=== Provided material ===
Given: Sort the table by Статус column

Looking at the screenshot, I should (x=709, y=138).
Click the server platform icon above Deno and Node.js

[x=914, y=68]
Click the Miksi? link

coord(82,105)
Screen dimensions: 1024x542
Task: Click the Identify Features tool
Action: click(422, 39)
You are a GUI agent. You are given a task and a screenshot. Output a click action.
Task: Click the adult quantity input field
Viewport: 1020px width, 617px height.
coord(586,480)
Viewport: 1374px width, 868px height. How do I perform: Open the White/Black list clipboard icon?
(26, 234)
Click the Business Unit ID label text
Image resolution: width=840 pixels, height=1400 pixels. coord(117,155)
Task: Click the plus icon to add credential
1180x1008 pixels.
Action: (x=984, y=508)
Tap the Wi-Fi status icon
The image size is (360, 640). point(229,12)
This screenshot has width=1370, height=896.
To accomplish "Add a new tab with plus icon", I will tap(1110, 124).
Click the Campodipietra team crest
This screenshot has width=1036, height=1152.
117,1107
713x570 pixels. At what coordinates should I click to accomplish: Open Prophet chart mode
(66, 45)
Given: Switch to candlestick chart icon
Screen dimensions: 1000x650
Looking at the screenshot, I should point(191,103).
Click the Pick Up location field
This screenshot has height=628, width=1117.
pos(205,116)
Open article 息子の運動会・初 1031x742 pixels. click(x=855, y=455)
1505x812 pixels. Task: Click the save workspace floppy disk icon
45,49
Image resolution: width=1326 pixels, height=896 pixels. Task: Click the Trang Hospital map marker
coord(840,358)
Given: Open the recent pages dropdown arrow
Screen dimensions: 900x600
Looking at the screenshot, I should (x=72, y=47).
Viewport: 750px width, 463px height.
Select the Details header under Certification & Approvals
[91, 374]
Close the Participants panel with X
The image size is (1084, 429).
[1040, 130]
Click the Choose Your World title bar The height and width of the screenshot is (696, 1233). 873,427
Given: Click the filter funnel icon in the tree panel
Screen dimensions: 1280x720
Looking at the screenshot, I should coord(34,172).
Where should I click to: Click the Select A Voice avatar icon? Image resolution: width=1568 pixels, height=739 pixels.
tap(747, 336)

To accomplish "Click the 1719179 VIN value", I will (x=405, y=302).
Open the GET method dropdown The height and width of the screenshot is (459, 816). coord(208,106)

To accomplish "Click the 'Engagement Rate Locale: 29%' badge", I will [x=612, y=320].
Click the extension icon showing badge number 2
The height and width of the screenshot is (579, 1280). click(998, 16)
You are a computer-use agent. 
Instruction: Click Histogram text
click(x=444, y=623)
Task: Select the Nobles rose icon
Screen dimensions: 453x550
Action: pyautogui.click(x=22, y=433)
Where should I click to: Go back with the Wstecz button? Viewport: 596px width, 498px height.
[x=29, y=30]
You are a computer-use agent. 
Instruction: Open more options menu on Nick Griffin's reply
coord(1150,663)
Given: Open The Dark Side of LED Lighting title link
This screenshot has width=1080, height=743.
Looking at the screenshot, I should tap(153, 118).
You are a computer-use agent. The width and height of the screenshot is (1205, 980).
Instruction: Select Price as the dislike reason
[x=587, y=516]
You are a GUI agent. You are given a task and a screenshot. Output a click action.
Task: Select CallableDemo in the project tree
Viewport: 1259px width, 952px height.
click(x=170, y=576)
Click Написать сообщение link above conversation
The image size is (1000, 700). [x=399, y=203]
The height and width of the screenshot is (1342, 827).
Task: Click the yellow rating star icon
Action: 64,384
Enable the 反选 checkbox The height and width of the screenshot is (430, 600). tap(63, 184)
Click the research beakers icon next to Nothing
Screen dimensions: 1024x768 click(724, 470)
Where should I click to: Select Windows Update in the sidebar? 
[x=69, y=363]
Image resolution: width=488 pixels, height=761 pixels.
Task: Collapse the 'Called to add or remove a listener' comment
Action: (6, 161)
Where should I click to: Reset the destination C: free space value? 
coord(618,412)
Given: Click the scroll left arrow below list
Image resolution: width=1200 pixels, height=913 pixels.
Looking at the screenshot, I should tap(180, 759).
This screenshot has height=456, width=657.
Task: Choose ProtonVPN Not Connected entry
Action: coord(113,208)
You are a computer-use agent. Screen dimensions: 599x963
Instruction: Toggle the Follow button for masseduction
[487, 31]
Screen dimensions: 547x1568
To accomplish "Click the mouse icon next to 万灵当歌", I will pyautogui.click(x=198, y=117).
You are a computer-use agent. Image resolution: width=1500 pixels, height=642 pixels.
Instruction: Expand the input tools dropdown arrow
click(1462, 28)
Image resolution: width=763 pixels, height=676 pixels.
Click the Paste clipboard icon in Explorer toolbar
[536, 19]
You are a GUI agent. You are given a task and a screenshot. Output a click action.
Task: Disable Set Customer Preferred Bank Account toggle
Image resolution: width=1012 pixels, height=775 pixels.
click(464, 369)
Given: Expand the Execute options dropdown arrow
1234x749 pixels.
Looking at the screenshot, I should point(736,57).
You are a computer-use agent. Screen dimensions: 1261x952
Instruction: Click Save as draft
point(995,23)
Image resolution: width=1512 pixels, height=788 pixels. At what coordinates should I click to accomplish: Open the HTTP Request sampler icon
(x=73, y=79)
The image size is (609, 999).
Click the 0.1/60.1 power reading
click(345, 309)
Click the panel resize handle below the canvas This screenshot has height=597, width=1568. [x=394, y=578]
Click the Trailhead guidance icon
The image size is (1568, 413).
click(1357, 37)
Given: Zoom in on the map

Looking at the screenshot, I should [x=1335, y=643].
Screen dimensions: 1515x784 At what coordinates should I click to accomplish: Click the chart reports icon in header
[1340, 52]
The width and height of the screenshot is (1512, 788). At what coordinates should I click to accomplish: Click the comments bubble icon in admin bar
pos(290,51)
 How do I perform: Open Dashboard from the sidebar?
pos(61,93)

=== Exercise details ===
Word for word, write out every line of the listing.

=== Answer section ===
Given: Sort the table by Статус column

Looking at the screenshot, I should (x=709, y=138).
Click the server platform icon above Deno and Node.js

[x=914, y=68]
Click the Miksi? link

coord(82,105)
Screen dimensions: 1024x542
Task: Click the Identify Features tool
Action: click(422, 39)
You are a GUI agent. You are given a task and a screenshot. Output a click action.
Task: Click the adult quantity input field
Viewport: 1020px width, 617px height.
coord(586,480)
Viewport: 1374px width, 868px height. How do I perform: Open the White/Black list clipboard icon?
(26, 234)
Click the Business Unit ID label text
Image resolution: width=840 pixels, height=1400 pixels. coord(117,155)
Task: Click the plus icon to add credential
1180x1008 pixels.
Action: (x=984, y=508)
Tap the Wi-Fi status icon
The image size is (360, 640). point(229,12)
This screenshot has width=1370, height=896.
To accomplish "Add a new tab with plus icon", I will tap(1110, 124).
Click the Campodipietra team crest
This screenshot has width=1036, height=1152.
117,1107
713x570 pixels. At what coordinates should I click to accomplish: Open Prophet chart mode
(66, 45)
Given: Switch to candlestick chart icon
Screen dimensions: 1000x650
Looking at the screenshot, I should point(191,103).
Click the Pick Up location field
This screenshot has height=628, width=1117.
pos(205,116)
Open article 息子の運動会・初 1031x742 pixels. click(x=855, y=455)
1505x812 pixels. Task: Click the save workspace floppy disk icon
45,49
Image resolution: width=1326 pixels, height=896 pixels. Task: Click the Trang Hospital map marker
coord(840,358)
Given: Open the recent pages dropdown arrow
Screen dimensions: 900x600
Looking at the screenshot, I should (x=72, y=47).
Viewport: 750px width, 463px height.
Select the Details header under Certification & Approvals
[91, 374]
Close the Participants panel with X
The image size is (1084, 429).
[1040, 130]
Click the Choose Your World title bar The height and width of the screenshot is (696, 1233). 873,427
Given: Click the filter funnel icon in the tree panel
Screen dimensions: 1280x720
Looking at the screenshot, I should coord(34,172).
Where should I click to: Click the Select A Voice avatar icon? Image resolution: width=1568 pixels, height=739 pixels.
tap(747, 336)

To accomplish "Click the 1719179 VIN value", I will (x=405, y=302).
Open the GET method dropdown The height and width of the screenshot is (459, 816). coord(208,106)

To accomplish "Click the 'Engagement Rate Locale: 29%' badge", I will [x=612, y=320].
Click the extension icon showing badge number 2
The height and width of the screenshot is (579, 1280). click(998, 16)
You are a computer-use agent. 
Instruction: Click Histogram text
click(x=444, y=623)
Task: Select the Nobles rose icon
Screen dimensions: 453x550
Action: pyautogui.click(x=22, y=433)
Where should I click to: Go back with the Wstecz button? Viewport: 596px width, 498px height.
[x=29, y=30]
You are a computer-use agent. 
Instruction: Open more options menu on Nick Griffin's reply
coord(1150,663)
Given: Open The Dark Side of LED Lighting title link
This screenshot has width=1080, height=743.
Looking at the screenshot, I should tap(153, 118).
You are a computer-use agent. The width and height of the screenshot is (1205, 980).
Instruction: Select Price as the dislike reason
[x=587, y=516]
You are a GUI agent. You are given a task and a screenshot. Output a click action.
Task: Select CallableDemo in the project tree
Viewport: 1259px width, 952px height.
click(x=170, y=576)
Click Написать сообщение link above conversation
The image size is (1000, 700). [x=399, y=203]
The height and width of the screenshot is (1342, 827).
Task: Click the yellow rating star icon
Action: 64,384
Enable the 反选 checkbox The height and width of the screenshot is (430, 600). tap(63, 184)
Click the research beakers icon next to Nothing
Screen dimensions: 1024x768 click(724, 470)
Where should I click to: Select Windows Update in the sidebar? 
[x=69, y=363]
Image resolution: width=488 pixels, height=761 pixels.
Task: Collapse the 'Called to add or remove a listener' comment
Action: (6, 161)
Where should I click to: Reset the destination C: free space value? 
coord(618,412)
Given: Click the scroll left arrow below list
Image resolution: width=1200 pixels, height=913 pixels.
Looking at the screenshot, I should tap(180, 759).
This screenshot has height=456, width=657.
Task: Choose ProtonVPN Not Connected entry
Action: coord(113,208)
You are a computer-use agent. Screen dimensions: 599x963
Instruction: Toggle the Follow button for masseduction
[487, 31]
Screen dimensions: 547x1568
To accomplish "Click the mouse icon next to 万灵当歌", I will pyautogui.click(x=198, y=117).
You are a computer-use agent. Image resolution: width=1500 pixels, height=642 pixels.
Instruction: Expand the input tools dropdown arrow
click(1462, 28)
Image resolution: width=763 pixels, height=676 pixels.
Click the Paste clipboard icon in Explorer toolbar
[536, 19]
You are a GUI agent. You are given a task and a screenshot. Output a click action.
Task: Disable Set Customer Preferred Bank Account toggle
Image resolution: width=1012 pixels, height=775 pixels.
click(464, 369)
Given: Expand the Execute options dropdown arrow
1234x749 pixels.
Looking at the screenshot, I should point(736,57).
You are a computer-use agent. Screen dimensions: 1261x952
Instruction: Click Save as draft
point(995,23)
Image resolution: width=1512 pixels, height=788 pixels. At what coordinates should I click to accomplish: Open the HTTP Request sampler icon
(x=73, y=79)
The image size is (609, 999).
Click the 0.1/60.1 power reading
click(345, 309)
Click the panel resize handle below the canvas This screenshot has height=597, width=1568. [x=394, y=578]
Click the Trailhead guidance icon
The image size is (1568, 413).
click(1357, 37)
Given: Zoom in on the map

Looking at the screenshot, I should [x=1335, y=643].
Screen dimensions: 1515x784 At what coordinates should I click to accomplish: Click the chart reports icon in header
[1340, 52]
The width and height of the screenshot is (1512, 788). At what coordinates should I click to accomplish: Click the comments bubble icon in admin bar
pos(290,51)
 How do I perform: Open Dashboard from the sidebar?
pos(61,93)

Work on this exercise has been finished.